Auch ein Eingriff in das allgemeine Persönlichkeitsrecht liegt nach der Begründung nicht vor. So heißt es, dass der Schutz des Einzelnen vor der Weitergabe seiner personenbezogenen Daten zwar vom Recht auf informationelle Selbstbestimmung als einer Ausprägung des allgemeinen Persönlichkeitsrechts aus Art. 1 I, 2 1 GG umfasst ist. 
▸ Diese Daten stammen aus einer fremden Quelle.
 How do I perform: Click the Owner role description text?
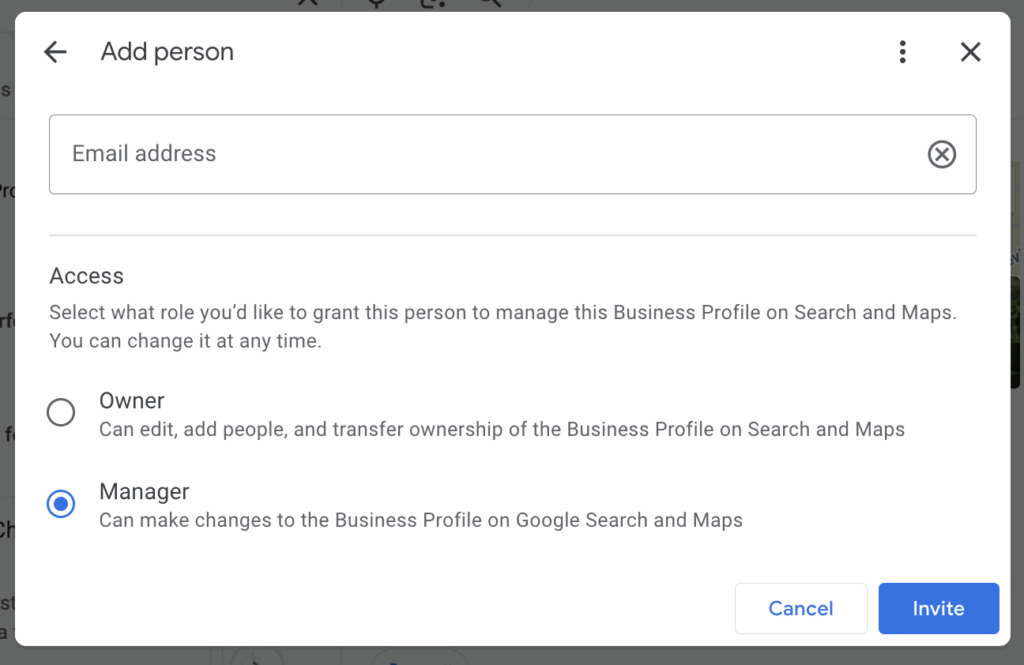tap(501, 430)
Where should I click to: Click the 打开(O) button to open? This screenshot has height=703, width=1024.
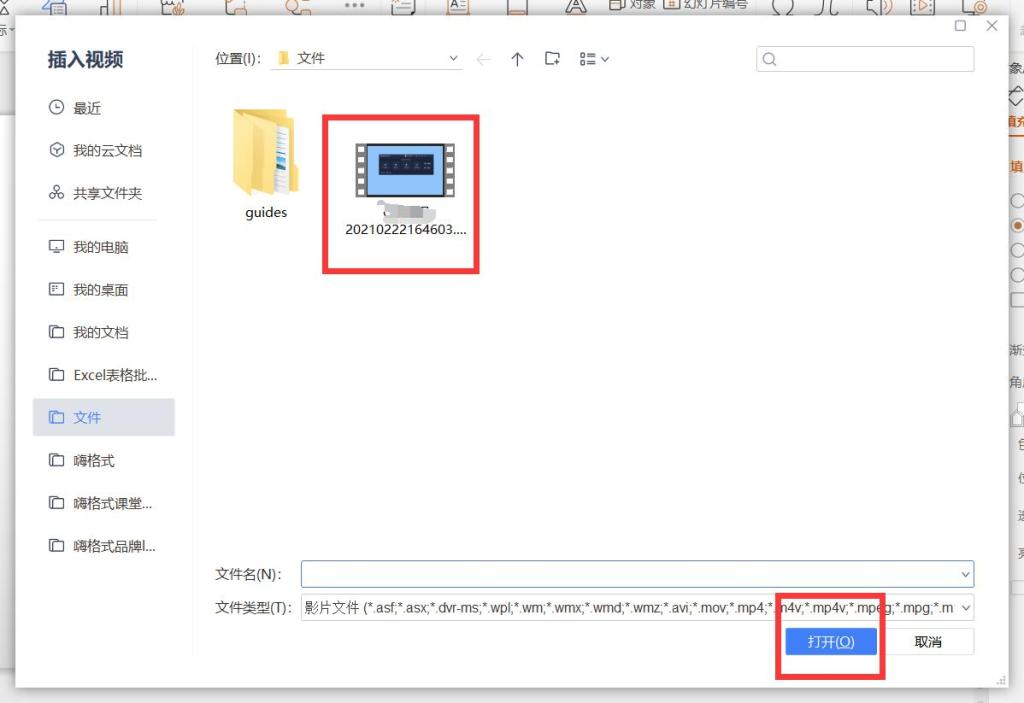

Eingriffe sind jedoch möglich, wenn sie gerechtfertigt sind. Und nach der Auffassung des bekennenden Gerichts ergibt die Abwägung des presserechtlichen Auskunftsanspruchs gegen das Recht auf informationelle Selbstbestimmung, dass der Erstere überwiegt. 

Auch geht das Gericht darauf ein, dass eine Person des öffentlichen Lebens hinsichtlich der Tätigkeit als Abgeordneter weniger schutzwürdig ist, als Privatpersonen. So wird formuliert, dass Personen in öffentlicher Funktion grds. eine Kontrolle ihrer aus öffentlichen Abgaben finanzierten Gehälter oder Bezüge durch die Öffentlichkeit hinnehmen und deshalb auch deren Publizität dulden müssten.

Zudem sei die informationelle Selbstbestimmung der Ehefrau nicht unverhältnismäßig beeinträchtigt, indem die Höhe ihres Gehalts oder von sonstigen Bezügen öffentlich gemacht werde. Denn das Einkommen sei schließlich häufig allgemein zugänglichen Quellen zu entnehmen.

Es bleibt abzuwarten, in wie weit das Bundesverwaltungsgericht in seiner Begründung den überblickartig dargestellten Auffassungen des Ausgangsgerichts folgt. 

Die aufgeführte Streitigkeit wird in den Medien auch als „Verwandtenaffäre“ bezeichnet und betraf im Jahr 2013 weitere Abgeordnete im Bayerischen Landtag. Diese hatten Ehepartner oder nahe Verwandte beschäftigt und zahlten ihre Arbeitsleistung mit den ihnen zur Verfügung stehenden Mitteln. So musste beispielsweise ein damaliger CSU-Fraktionschef von seinem Posten zurücktreten, da er seine Ehefrau über 20 Jahre lang beschäftigt hat.